# My 75 planted tank



## Ultimbow (Sep 10, 2005)

Tell me what you think


----------



## fishman9809 (Feb 4, 2008)

1 thing to say.....wow


----------



## Carlos1583 (Jul 7, 2006)

Jesus H. Christ! That's awesome.


----------



## Tex Gal (Nov 1, 2007)

That's really beautiful!


----------



## cs_gardener (Apr 28, 2006)

Well done! While the plants are healthy and lush and pleasingly arranged, you've kept them simple enough to allow the discus to be the stars of the show. And those discus are stunning!


----------



## Scipio (Feb 18, 2008)

Now thats a beauty!!!


----------



## bratyboy2 (Feb 5, 2008)

JEALOUS:heh:


----------



## helgymatt (Sep 12, 2007)

Looks great! what are the specs of that tank?


----------



## Ultimbow (Sep 10, 2005)

specs of the tank 

temp 84 day 82 at night
light 4x 54w t5 2 powerglow 2 lifeglow with reflector 12 hrs
ph 6.6 
Presurize co2 with milwaukee controller
Undergravel heater 125w. (Made a big Differce on my crypto and big rooted plant)
Eheim biofiltraion
1/3 to 1/2 water change once a week when i am able to 
basic fertilization npk once a week and liquid iron every 2 day help a lot on red plant

That about it i guess if you have any other quetion don't be afraid i will be more then happy to anser.

Have all a great Day.


----------



## Afyounie (Aug 10, 2007)

Could you take more pics? I really want to see more of this tank and how it looks from other angles. Beautiful tank.


----------



## manifresh006 (Jul 20, 2007)

Very NICE!!!


----------



## Ultimbow (Sep 10, 2005)

Her are the picture in difrent angle


----------



## fishman9809 (Feb 4, 2008)

holy crap !!!!! What brand tank is that?


----------



## bratyboy2 (Feb 5, 2008)

ITS THE ALL GLASS WAVE TANK they are neat but are not cheap lol i love the tank the angles are hard to scape with and you had no prob very impressive i like it


----------



## Ultimbow (Sep 10, 2005)

fishman9809 said:


> holy crap !!!!! What brand tank is that?

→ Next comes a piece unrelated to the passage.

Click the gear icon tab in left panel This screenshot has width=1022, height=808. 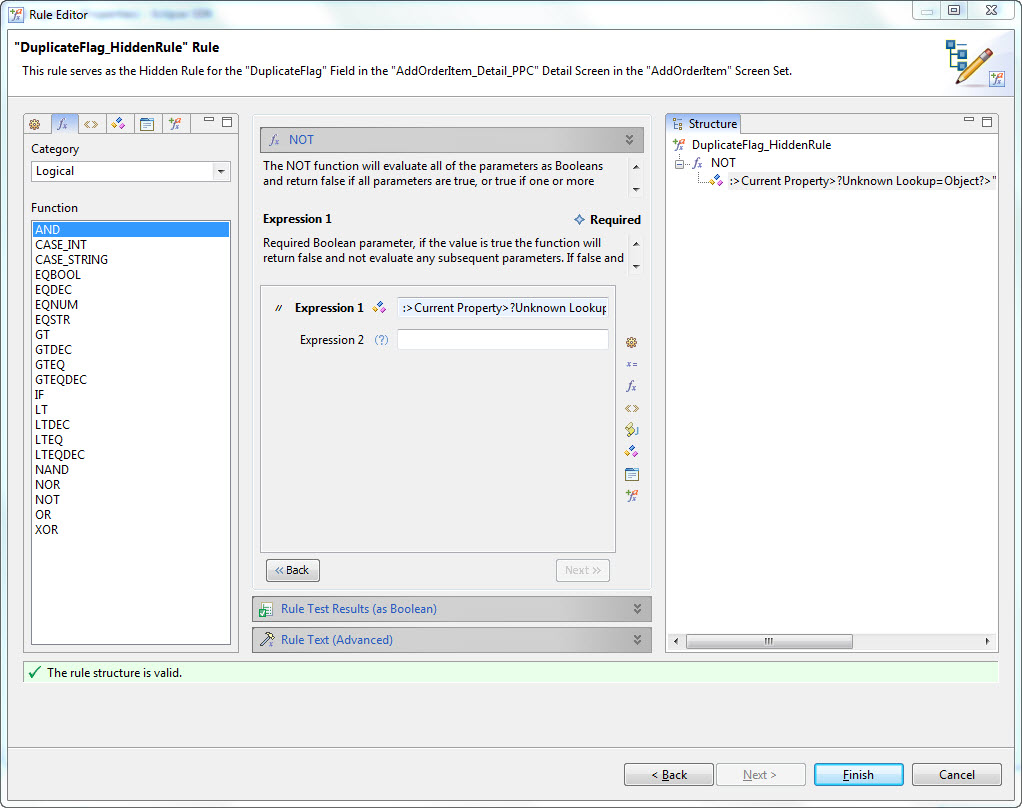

This is a tank made by mp a branche of eheim

Yes all glass and yes this tank was not cheap But like my boss say we are to poor to buy it twice (got specail insurance for it if it leek ok brake i get a brand new one plus equipment is replace if damage by water damage) but in my personal opignion more than worth it. To scape it it was triky in the begining but now know how to work with the curves. (No more migraine just small headach )

Thanks for all the nice comment every body din't expect that much 

you can go see the processe of creation there to see how bad it was to now.

http://www.aquaticplantcentral.com/forumapc/aquascaping/45801-here-begining-my-new-baby-journal.html


----------



## bratyboy2 (Feb 5, 2008)

still love it very much


----------